**Data lines**
....
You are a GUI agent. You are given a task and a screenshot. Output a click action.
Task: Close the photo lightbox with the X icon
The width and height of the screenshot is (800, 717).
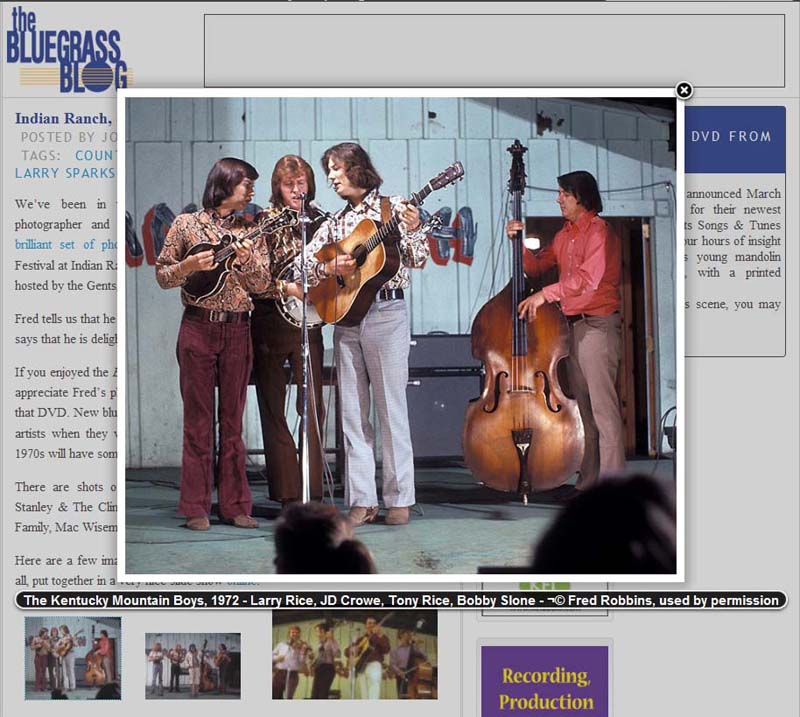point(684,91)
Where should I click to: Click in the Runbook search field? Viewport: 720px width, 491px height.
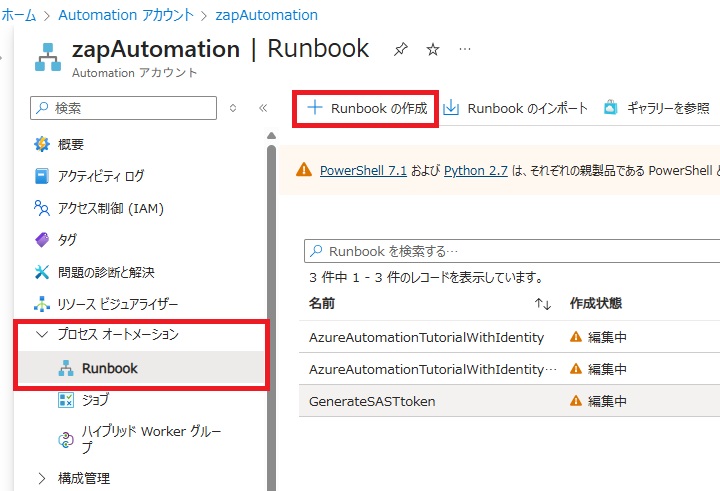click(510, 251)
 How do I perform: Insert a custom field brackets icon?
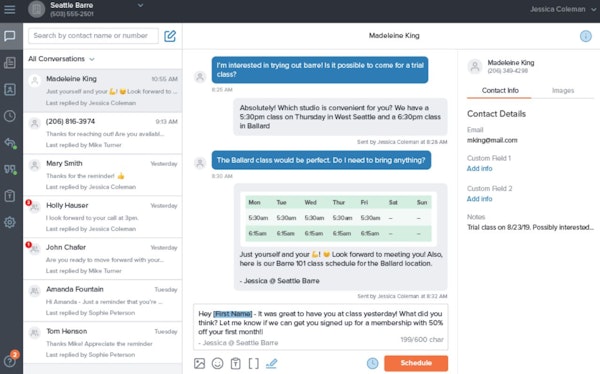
....
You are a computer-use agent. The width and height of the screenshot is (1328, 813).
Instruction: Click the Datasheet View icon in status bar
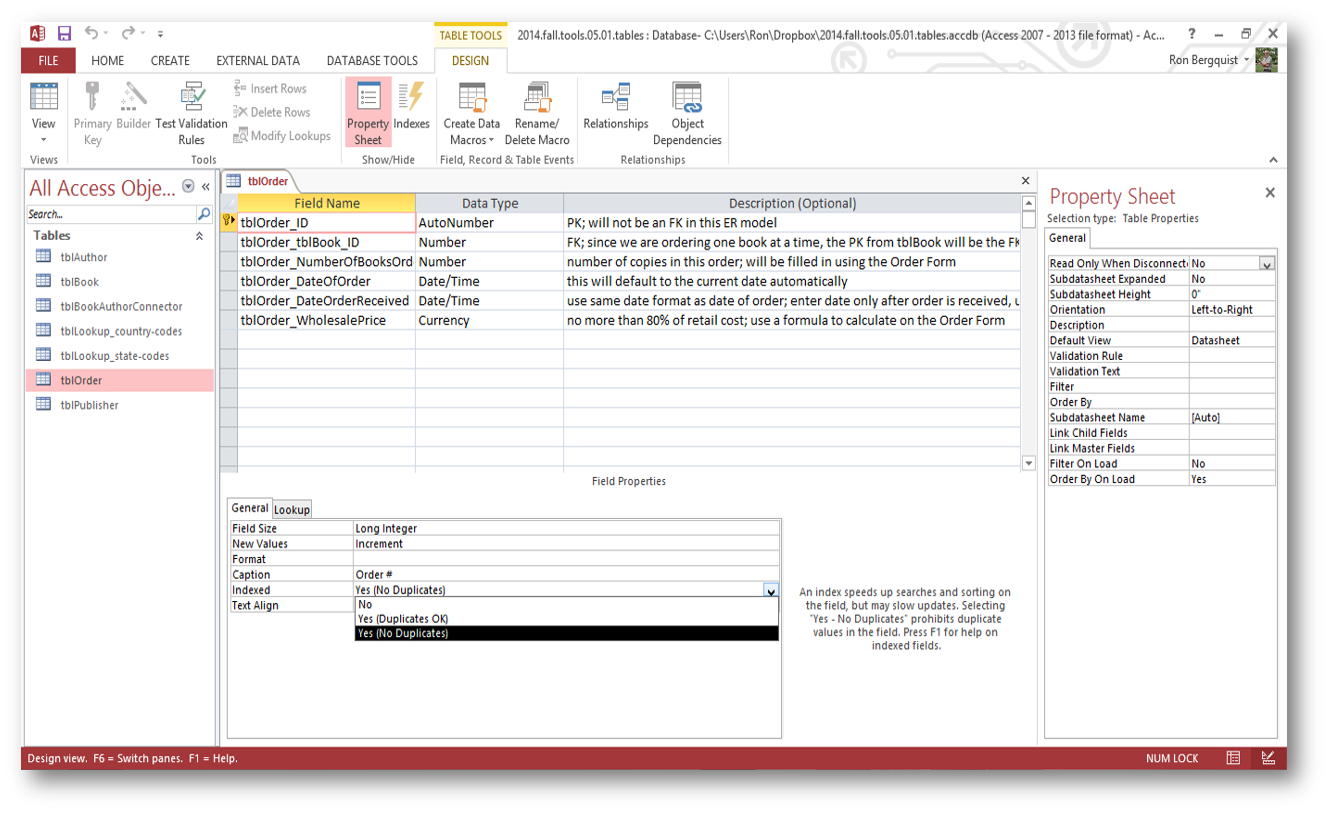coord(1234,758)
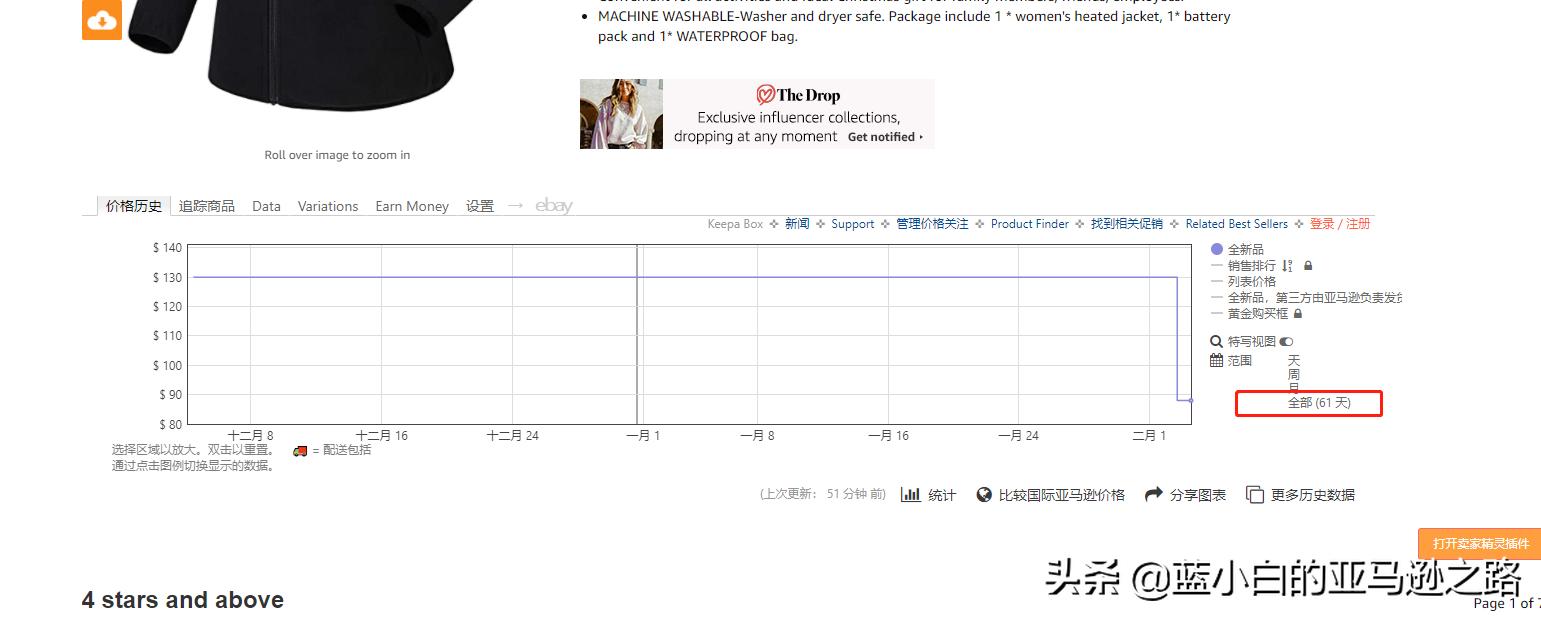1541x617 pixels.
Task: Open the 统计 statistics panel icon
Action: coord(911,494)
....
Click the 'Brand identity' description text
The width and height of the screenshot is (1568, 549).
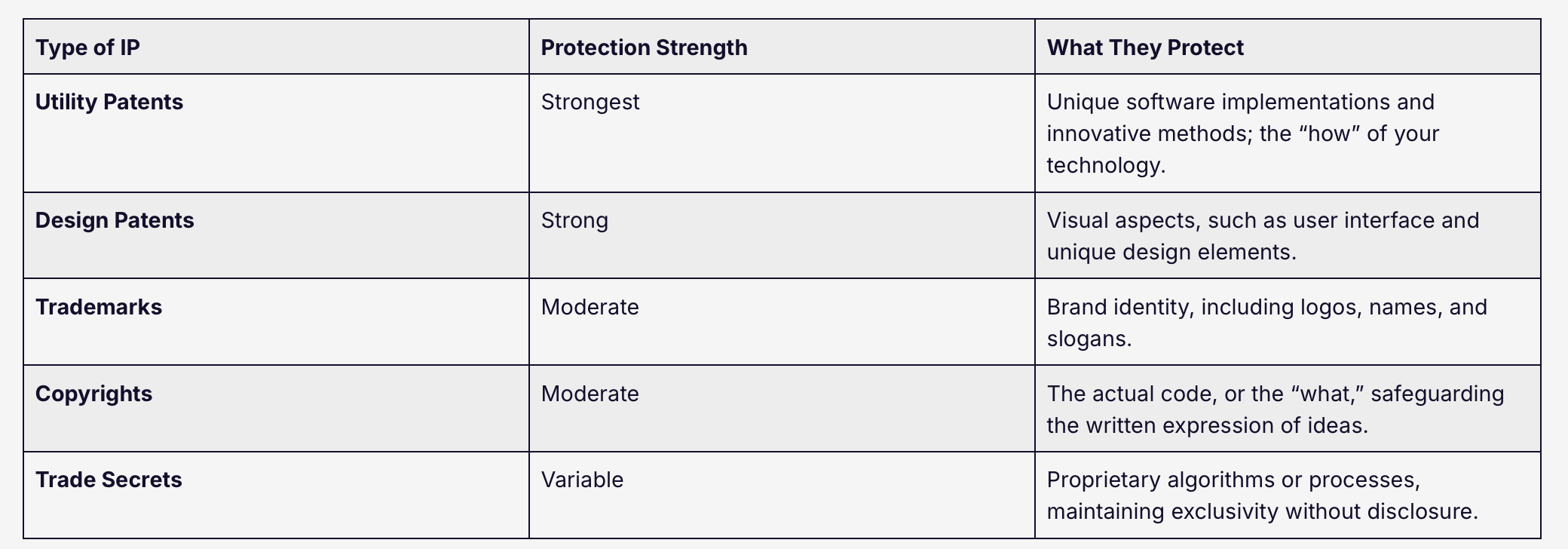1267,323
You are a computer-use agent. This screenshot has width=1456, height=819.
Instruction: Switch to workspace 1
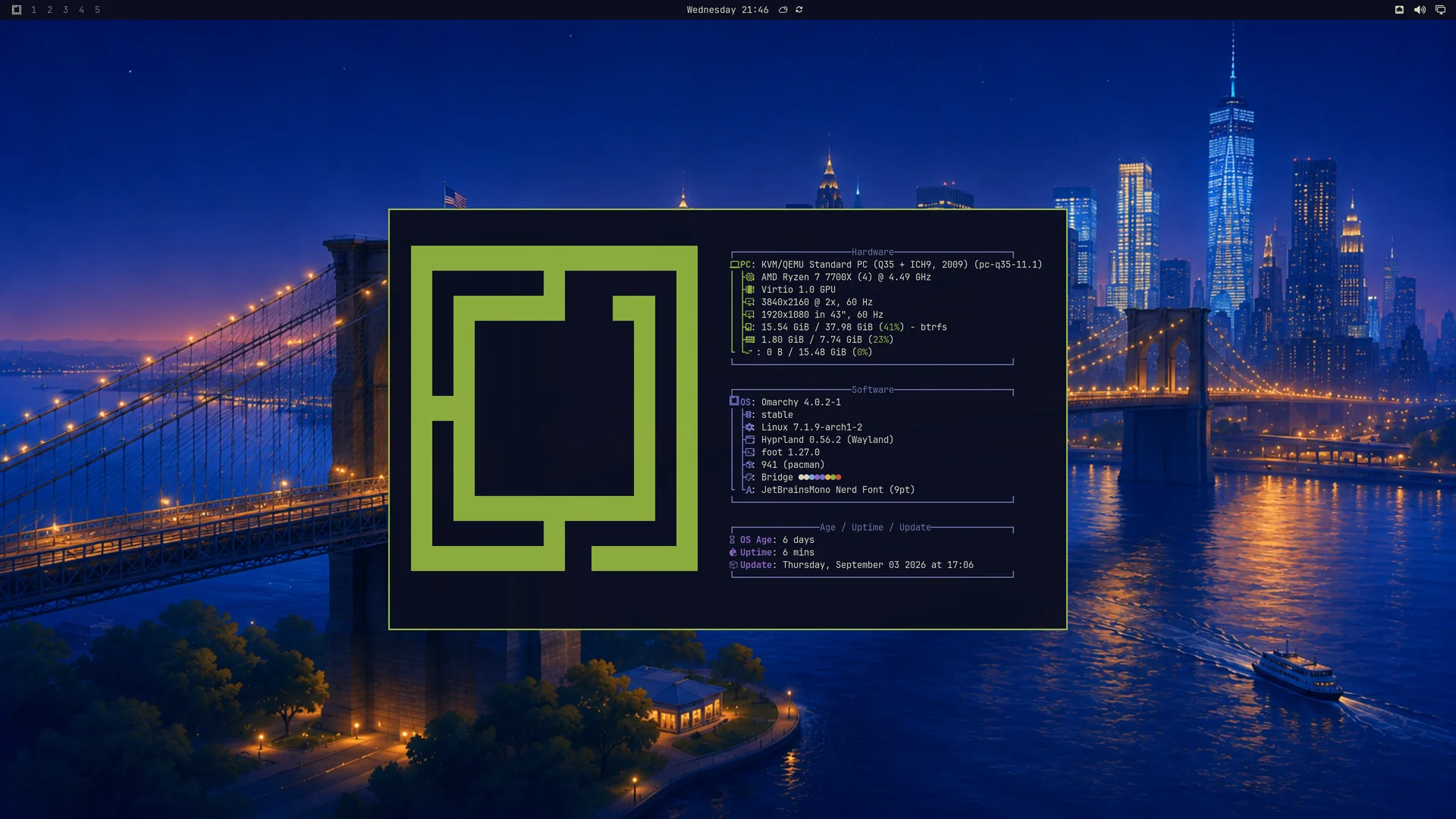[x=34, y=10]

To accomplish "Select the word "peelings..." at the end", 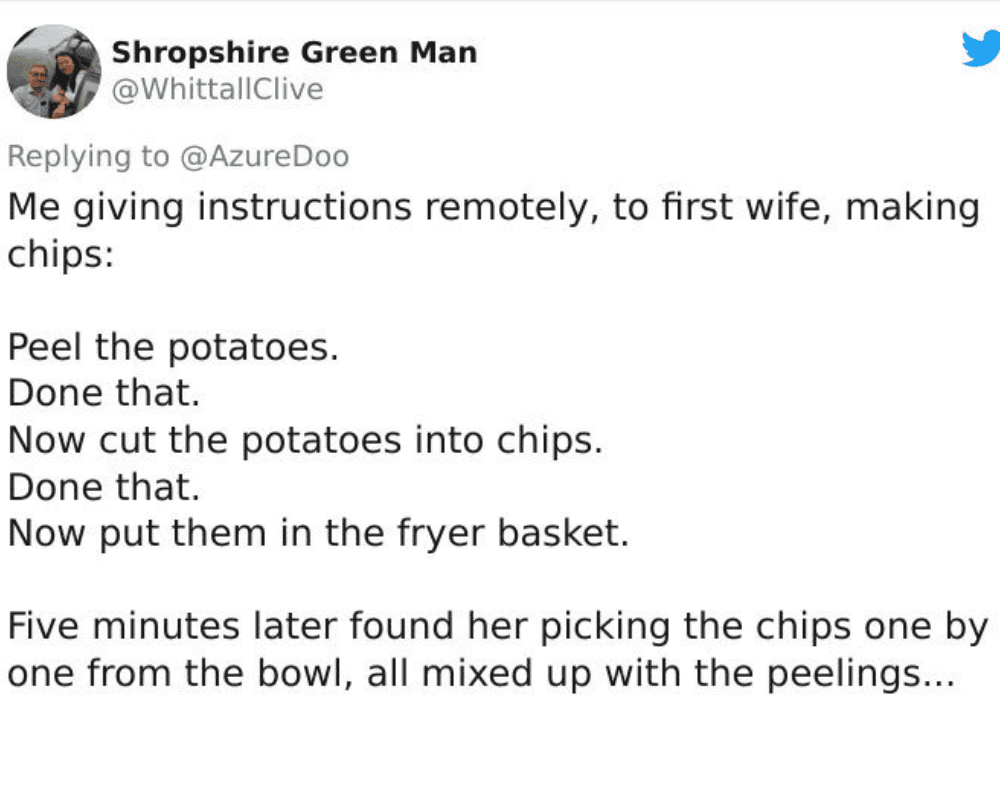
....
**What is asked**
Convert the items from the line with "You are a GUI" up to and including the line with "How do I perform: Insert" into a JSON list of strings, one string per line, with blank lines left out. Leave the pictures out of the answer.

**The answer**
[
  "You are a GUI agent. You are given a task and a screenshot. Output a click action.",
  "Task: Close the photo lightbox with the X icon",
  "The width and height of the screenshot is (800, 717).",
  "point(684,91)",
  "Where should I click to: Click in the Runbook search field? Viewport: 720px width, 491px height.",
  "click(510, 251)",
  " How do I perform: Insert a custom field brackets icon?"
]